I realized that I neglected to answer some questions from the comments from the past few days, so here you go.
I’m still thinking about upsizing a Bohus and now I am wondering about the Angora. I’m generally allergic to it. I’m wondering what you think might be some good substitutes. It doesn’t seem like it would have quite the magical effect without the Angora. I wondered about some type of mohair…maybe too hairy?
Theresa, I think the mohair would be too hairy. You’ll not get the same effect from a yarn other than the 50/50 merino/angora that is used, but you could certainly sub another yarn, say, a fingering weight merino? Problem is, you won’t have the lovely halo that the merino/angora yarn has, and you might have problems finding all the subtle color variations.
If you made a cardigan from the merino/angora yarn, and always wore it over something else, like a cotton turtleneck, would you still have the allergy problem?
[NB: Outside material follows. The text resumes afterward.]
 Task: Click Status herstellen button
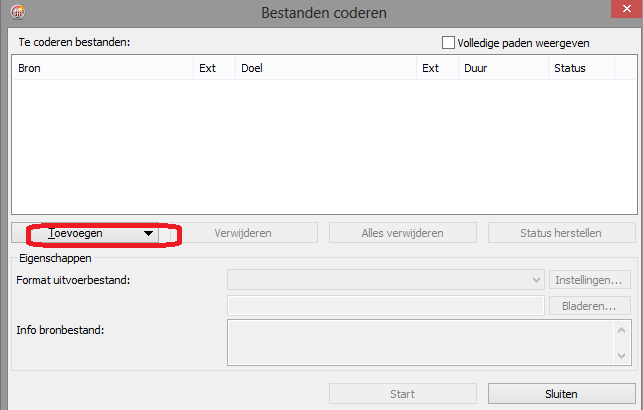tap(561, 233)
The silk is just stunning. Stunning. Any plans for it yet?
(Mary’s talking about the hand-dyed silk from Solveig that I pictured last week in my blog.)
The skein is 350 meters — a lot of yarn. I’m thinking about a large lace scarf.
I was also wondering about your flat knitting. In Poems of Color, the pattern has you knit the yoke in the round, do front and back shaping flat, knit the sleeves, then join all and knit down from the arm join in the round. I was hoping to knit my Blue Shimmer in the round from the armholes down. Do you think it would work?
It would work, but I think there’s a definite advantage to knitting flat and seaming. The knitted fabric of this sweater is very soft and delicate. Side seams will give it some support and structure, which I think it needs.
That’s my opinion. I prefer knitting in the round myself. But I’m knitting my Bohus as the pattern directs, because I think the resulting sweater will drape better and wear longer.
You’ve probably mentioned this before, but what needles do you use for colorwork? I remember you mentioning Hotz & Stein rosewood needles, but the Bohus sweater appears to be on metal needles. I have a hard time maintaining the tension of my floats if I use Addi Turbos.
Before starting the Bohus, I checked my needle stash. The only wooden circular needles I have in the 2.0 and 2.5mm sizes are (much to my surprise) 16″ bamboos, and one 32″ Holz & Stein ebony in 2.5mm. I have Addie Turbos in both sizes in 24″ and 32″ lengths. I didn’t want to use the ebony needle because the main color of my sweater is dark green, and dark on dark? Not such a great idea for purposes of actually seeing what I am doing. So I went with the Addis, because I didn’t want to wait to cast on until I could get some light-colored wooden needles. What? Me? Impatient?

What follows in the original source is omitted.